At the time, there was little demand for AR15s or AK47 in the USA, but nothing stirs up demand quite like telling Americans they can't have something. Fast forward to SCOTUS saying you can't ban firearms in common use and a sitting Federal judge saying there are more AR15s out there than Ford F150 trucks and it looks more and more like the door has been slammed on another AWB.
I may be hallucinating, but it looks to me like the Left may be making another pivot away from "assault weapons" to another class of weapons defined in "containing one or more of the following" fashion forever more to be known as "ghost guns".
They are, depending on who is talking, home made, lacking serial numbers, unregistered, untraceable, undetectable, or some combination of the above.
I haven't finished reading "Ghost Guns: Hobbyists, Hackers, and the Homemade Weapons Revolution" by Tallman yet, but one thing that sticks out to me in a Heller context is the following.
"If the primary concern about ghost guns is that they will not appear on registries, it may surprise some readers to know that ghost guns are most guns. "Small Arms Survey" estimates there are 857 million civilian-held firearms in global circulation, with 88 percent of that total unregistered (Karp 2018, 3) Perhaps a more relevant definition is that a ghost gun has no traceable serial numbers. Serialization may seem like longstanding regulation, but it wasn't universally applied by American manufacturers until the 1968 GCA. Guns made before 1968, guns whose manufacturing or sales records are lost, defaced guns, and many foreign-made guns, may be untraceable (US Department of Justice BATFE 2011, 3). Quoted from the book's introduction on page xvii.
Does 88% of guns in the world seem like "in common use" as stated in Heller?
I invite you to read Florida statute 790.335:
ReplyDelete“790.335 Prohibition of registration of firearms; electronic records.—
(1) LEGISLATIVE FINDINGS AND INTENT.—
(a) The Legislature finds and declares that:
1. The right of individuals to keep and bear arms is guaranteed under both the Second Amendment to the United States Constitution and s. 8, Art. I of the State Constitution.
2. A list, record, or registry of legally owned firearms or law-abiding firearm owners is not a law enforcement tool and can become an instrument for profiling, harassing, or abusing law-abiding citizens based on their choice to own a firearm and exercise their Second Amendment right to keep and bear arms as guaranteed under the United States Constitution. Further, such a list, record, or registry has the potential to fall into the wrong hands and become a shopping list for thieves.

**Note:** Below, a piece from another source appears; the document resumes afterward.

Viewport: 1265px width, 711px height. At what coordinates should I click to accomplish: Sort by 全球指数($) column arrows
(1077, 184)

3. A list, record, or registry of legally owned firearms or law-abiding firearm owners is not a tool for fighting terrorism, but rather is an instrument that can be used as a means to profile innocent citizens and to harass and abuse American citizens based solely on their
as guaranteed under the United States Constitution.

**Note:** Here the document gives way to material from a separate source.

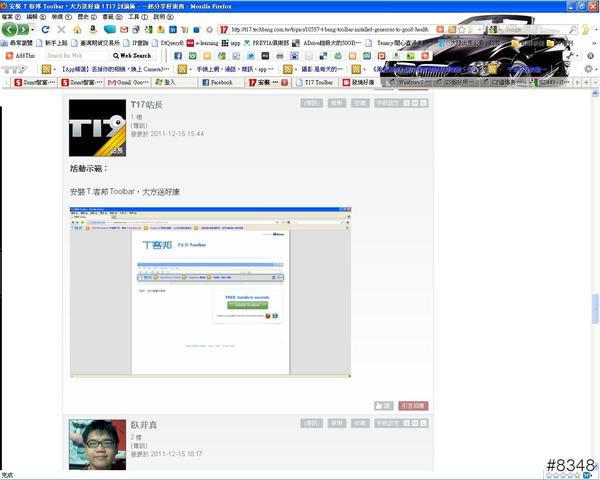Open the embedded Toolbar screenshot thumbnail

(180, 292)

4. Law-abiding firearm owners whose names have been illegally recorded in a list, record, or registry are entitled to redress.”
There is more, including exceptions for the record keeping required of those who possess a FFL.
http://www.leg.state.fl.us/statutes/index.cfm?App_mode=Display_Statute&URL=0700-0799/0790/Sections/0790.335.html
I've been a student of gun-control history for three decades, and in all that time, I don't remember ever seeing a single study quantifying how useful serial numbers have been for solving crimes. From the material I've read, first, the subset of crimes where you have the gun but not also the shooter is relatively small; and second, since most "professional" criminals get their firearms by theft, a serial number search almost always goes cold when the chain reaches the homeowner it was burgled from. Not to mention that the very fact that this information is so hard to obtain suggests it might show serial number tracing to be statistically ineffective. Keep in mind that the grossly-expensive Canadian national gun registry was proven never to have been instrumental in solving a single real crime, save the synthetic crime of "failure to register" which existed only because the useless registry did.